WHAT NEEDS TO BE DONE. Can you retype the stretch of the freedom of information passage from "2. How will" through "not, why not?"?

SELECTED PASSAGE.

The organisations involved will include (for example)
Group 4; adoption societies; tax and debt collectors on behalf
of local authorities, organisations carrying out functions under
the Deregulation and Contracting Out Act.
2. How will privatised utilities be defined?
3. Will utilities which have never been in
the public sector (for example some of the smaller water companies)
be included? If not, why not?
There are a number of possible definitions of utilities,
including organisations subject to the Windfall Levy, operating
under regulation, providing monopoly or near-monopoly services,
network companies or some combination of these. In addition, the
Government has now published its Green Paper on utility regulation,
which explores issues of ensuring openness in the utility companies
through their regulators. Perhaps surprisingly, the consultation
process involved some utility companies proposing a narrow definition
(to exclude themselves) but some a wider definition (to include
their entire industry on "a level playing field"). Ministers
have not yet taken a view on the precise extent of the provision.
4. It is proposed that where the Act incorporates
and supersedes certain existing statutory access rights which
only give access to records after a specified date, there will
not be a fully retrospective right of access, as there will be
in the case of other records. Why is this necessary?
The proposal incorporated in the White Paper was
largely drafted to deal with the Access to Health Records Act
1990; it was thought not to be feasible to open up pre-1991 Health
records. But it had become clear that the Data Protection Act
will cover pre-1991 health records, thus opening up subject access
to them anyway. This is one instance of the expanding coverage
of Data Protection. At first it was thought that it would be possible
to leave Data Protection and Freedom of Information as overlapping
regimes; but now legal opinion took the view that overlap was
likely to result in too complicated a system for both applicant
and public authorities.
5. What rights of access to personnel files
currently exist, or will exist under the Data Protection Bill?

DATA EXCERPT.

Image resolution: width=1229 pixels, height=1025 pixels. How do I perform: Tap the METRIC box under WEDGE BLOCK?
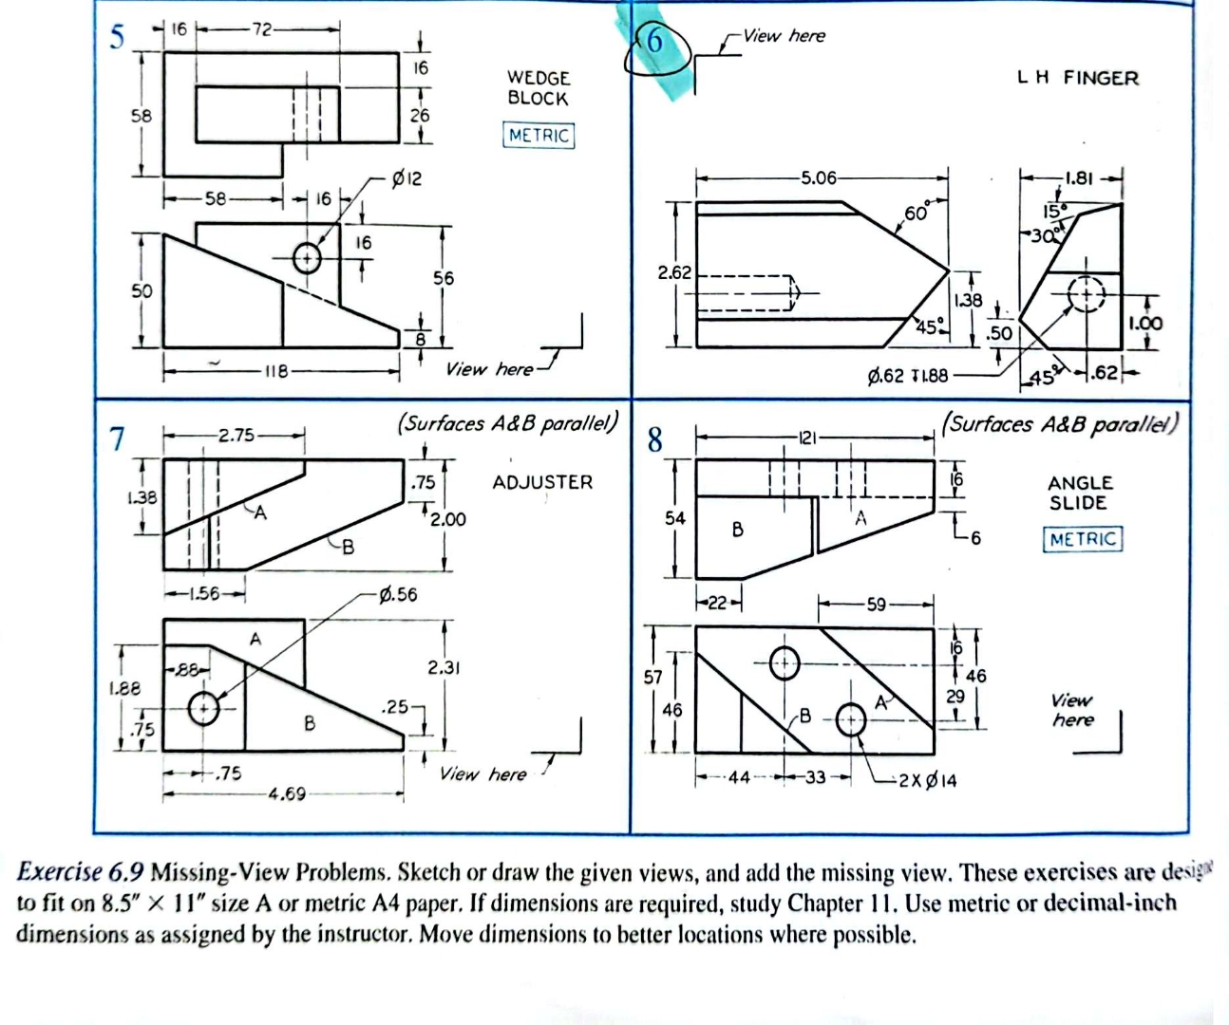coord(539,135)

CORRECT OUTPUT.
2. How will privatised utilities be defined?
3. Will utilities which have never been in
the public sector (for example some of the smaller water companies)
be included? If not, why not?